Imagining a different presidential contest

Imagining a different presidential contest

A post-Biden candidate should bring something more to the table than non-Trumpness

A two-incumbent race for the presidency seems inevitable after Donald Trump’s victories on Super Tuesday and President Biden’s strong stand in his State of the Union address. Each man is running on the condemnation of the other’s record.  But accidents happen. 

For a moment, let’s imagine a different Democratic candidate for president, whether anointed by Biden or chosen by the Democratic Convention. What then? The immediate impulse is to focus on how that changes the current personality war. For example, the age issue could flip to a Democratic plus, but the new candidate would be a relative unknown.

But beyond the personality question is a more interesting dynamic. Four years of "president versus anti-president" has distracted American politics from the complex and burning issues of governance that should be its business. Zero-sum partisanship has been the most obvious result, but underlying the standoff has been the presumption that solutions, either from the right or the left, can make prudent governance unnecessary. 
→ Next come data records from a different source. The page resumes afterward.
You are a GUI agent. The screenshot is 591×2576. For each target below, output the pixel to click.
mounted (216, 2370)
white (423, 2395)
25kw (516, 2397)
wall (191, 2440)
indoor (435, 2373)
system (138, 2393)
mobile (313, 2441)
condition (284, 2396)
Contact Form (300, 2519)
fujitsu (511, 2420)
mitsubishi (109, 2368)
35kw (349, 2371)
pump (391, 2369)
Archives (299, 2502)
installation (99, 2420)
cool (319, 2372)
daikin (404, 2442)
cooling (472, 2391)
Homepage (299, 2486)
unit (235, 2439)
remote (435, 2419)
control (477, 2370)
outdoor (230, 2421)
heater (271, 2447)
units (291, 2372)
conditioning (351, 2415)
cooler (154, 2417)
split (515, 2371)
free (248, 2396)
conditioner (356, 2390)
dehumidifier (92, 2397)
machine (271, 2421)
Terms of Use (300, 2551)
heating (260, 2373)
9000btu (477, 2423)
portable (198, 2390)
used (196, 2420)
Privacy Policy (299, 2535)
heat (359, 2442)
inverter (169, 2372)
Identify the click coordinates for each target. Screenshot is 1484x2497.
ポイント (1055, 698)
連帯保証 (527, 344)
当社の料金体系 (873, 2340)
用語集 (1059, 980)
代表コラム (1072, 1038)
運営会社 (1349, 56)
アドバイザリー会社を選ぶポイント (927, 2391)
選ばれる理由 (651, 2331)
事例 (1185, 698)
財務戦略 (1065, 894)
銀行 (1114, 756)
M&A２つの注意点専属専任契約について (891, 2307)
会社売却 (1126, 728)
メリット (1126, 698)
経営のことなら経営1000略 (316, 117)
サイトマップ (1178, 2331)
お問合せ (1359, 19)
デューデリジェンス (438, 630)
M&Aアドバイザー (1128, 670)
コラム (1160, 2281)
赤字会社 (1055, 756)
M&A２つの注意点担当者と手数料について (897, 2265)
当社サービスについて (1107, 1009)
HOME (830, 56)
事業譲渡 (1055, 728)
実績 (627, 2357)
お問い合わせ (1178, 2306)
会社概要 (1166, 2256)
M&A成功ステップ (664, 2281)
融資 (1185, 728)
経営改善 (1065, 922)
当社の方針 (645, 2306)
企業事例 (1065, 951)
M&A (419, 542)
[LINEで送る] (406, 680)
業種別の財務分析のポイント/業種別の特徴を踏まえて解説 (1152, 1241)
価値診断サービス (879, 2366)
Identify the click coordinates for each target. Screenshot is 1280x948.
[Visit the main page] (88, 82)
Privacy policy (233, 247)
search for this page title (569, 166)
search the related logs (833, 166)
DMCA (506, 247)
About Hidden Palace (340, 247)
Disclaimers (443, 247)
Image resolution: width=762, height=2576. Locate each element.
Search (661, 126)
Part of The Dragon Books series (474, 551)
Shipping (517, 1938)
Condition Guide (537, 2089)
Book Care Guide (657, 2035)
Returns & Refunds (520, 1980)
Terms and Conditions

Idealists want to create a better world for themselves by giving everyone lists of faults to correct. Curmudgeons want to limit public action to policing private property. Contending demands to solve governance issues rather than to manage them have created a deep hole at the center of the American political spectrum, creating thereby a game-changing opportunity for a new voice.

Examples abound of possible focal points for prudent governance: the tax structure and its effective supervision; access to quality education at all levels, including non-degree technical upgrading; encouragement of sustainable entrepreneurship in rural areas; employment security; retirement security; future-oriented infrastructure. None of these are problems to be solved, but rather challenges that need to be carefully addressed. Leadership is not about claiming to have the answers; it is about facing the questions with frankness about the advantages and drawbacks of various alternatives.

A similar approach could be used in foreign policy, whose focus has to be China. From 1949 to 1972, we denied China's very existence. After that, until President Obama's pivot to Asia, we ignored China’s effect on the global order. Since then, we have viewed China's rise as a threat to be controlled rather than as a reality to be understood and coped with.